The Peacemaker is a story about a teenager that transcends race and speaks to the modern-day dilemma that many young men face in rural, urban and suburban communities alike. It centers around teenagers with too much time on their hands, too much hurt, too much pain, and too much anger rolled up into a ball on a collision course with destiny. The main character, Jayson Jackson, is as complex as any man-child with one toe in adulthood and the other foot still firmly planted in the teenage world that we may hear or read about in the media.

Two childhood friends on the brink of manhood, Jayson Jackson and Michael Stephens. Both raised in stable households, who grew up like brothers but headed in two different directions. Two paths inextricably intertwined with a date with destiny neither could avoid. Sometimes talking is not enough, sometimes you have to feel the fire on your neck before you decide to move. In an instance dreams are shattered.

THOUGHT for your SOUL:

“Running away from your past does not change it or make it go away; it only prolongs the healing process.”
“If you find a path that doesn’t have any obstacles, it probably doesn’t go anywhere.”
As Jayson sat in his jail cell and relived the past two years since that terrible incident, he contemplated his future. The realization that his life was now in the hands of someone else because his poor judgement put him in the wrong place at the wrong time. The ironic twist of fate. The gun that he “stared at [on that fateful day] and wondered if it really was a peacemaker” was the reason why he had to “make peace” with whatever decision was made. In order to do this Jayson has to “be the peacemaker. [He] has to let go and forgive. It’s funny how we all seem to live our lives according to what we think God’s plan for us is, only to find out we really don’t know what his plan is.”

Let’s BOND over Books rates The Peacemaker as EASY & ENGAGING (150 pages or less)… straight-forward. light and to the point.

Permission granted by the author.

Kirkus Review for Peace on That:The Peacemaker II


A man seeking to make amends reflects on his complicated relationships with his two sons.

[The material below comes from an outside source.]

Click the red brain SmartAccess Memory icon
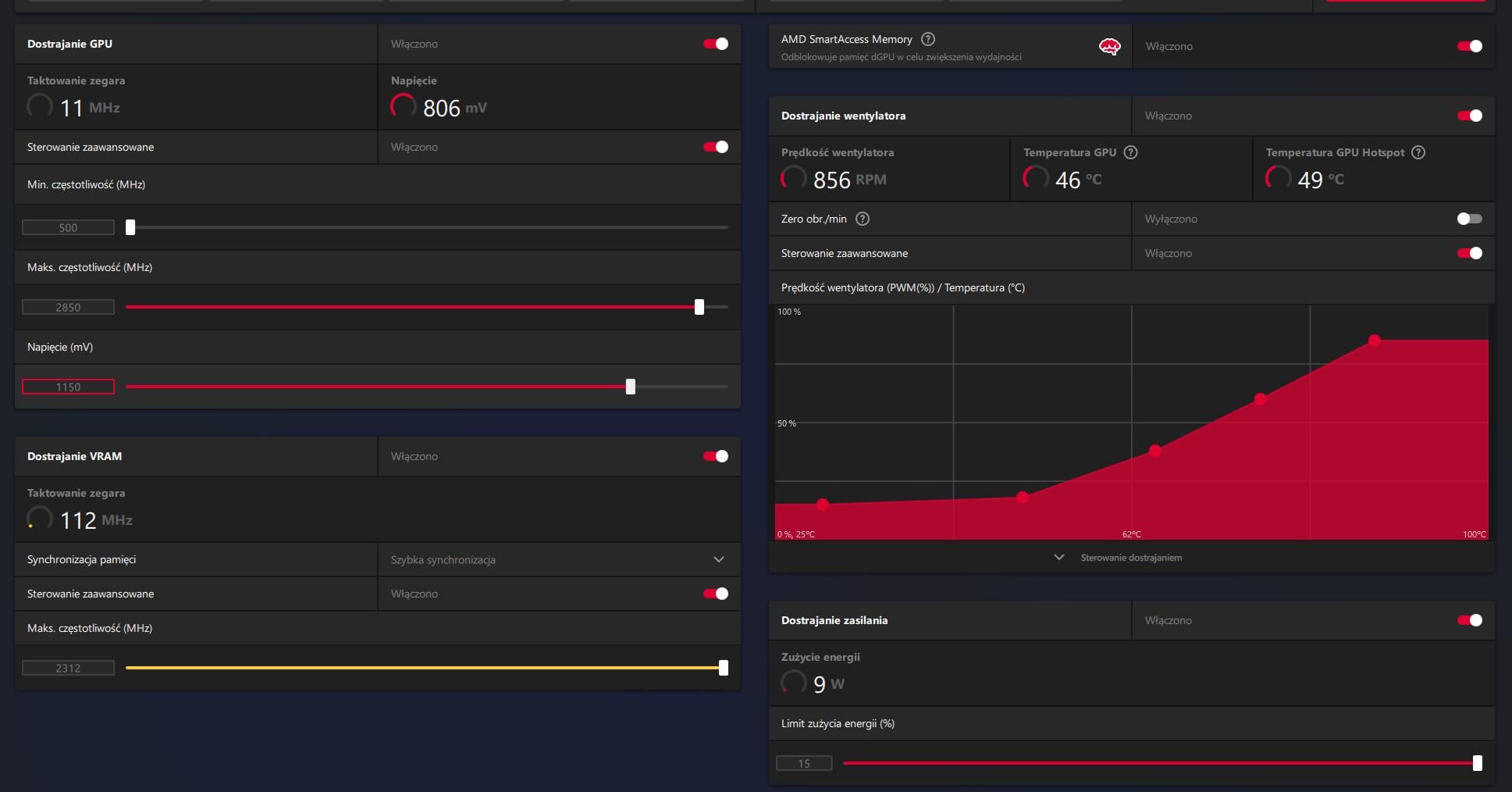The height and width of the screenshot is (792, 1512). [x=1109, y=47]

Readers of Criswell’s 2012 novel Peacemaker will recognize the sequel’s opening courtroom scene, but the point of view will be unfamiliar. In the earlier book, readers watched through the eyes of 18-year-old Jayson “Shorty” Jackson as he came before a judge in a Michigan state court at the end of serving two years in juvenile detention for shooting his friend Michael Stephens. Stephens was a promising student with a scholarship to Michigan State University. In the audience were Jayson’s relatives, including a thin, wiry man he barely recognized at first as his father, Jayson “Big Man” Jackson. Peacemaker described the son’s fraught relationship with his father through the son’s eyes; in Criswell’s sequel, the perspectives are reversed and expanded. “Big Man” not only tells his own story in these pages, but, in an unexpected elaboration that Criswell handles adeptly, he also learns the story of his own father, “Pops,” and his Uncle Buddy, told in long flashback scenes in which Jim Crow Mississippi and racially charged midcentury Detroit come to life in significant detail. (Pops recalls the 1967 Twelfth Street Riot in Detroit: “It looked like something out of a war zone. The street was in total chaos. Folks were screaming, fighting, breaking windows, flipping over cars, looting and burning down businesses.”) The narrative is significantly complicated with these rapid-fire shifts in time frame, switching from Pops’ story to his son’s and grandson’s, but Criswell controls the material with an immense degree of skill, pacing her revelations about all three characters so that the generational story never loses its energy. Readers of the earlier volume will know some of the key plot surprises before they happen, but the sequel is knowingly crafted for newcomers as well, investing all of its main characters with three-dimensional believability. They may at times think simplified, negative things about each other, but the reader is never tempted to follow suit. Indeed, the struggle that Criswell’s men have being good fathers and sons is the most rewarding aspect of this gripping novel.

A historically detailed, emotionally rich story of three generations of men dealing with and sometimes evading their duties to one another.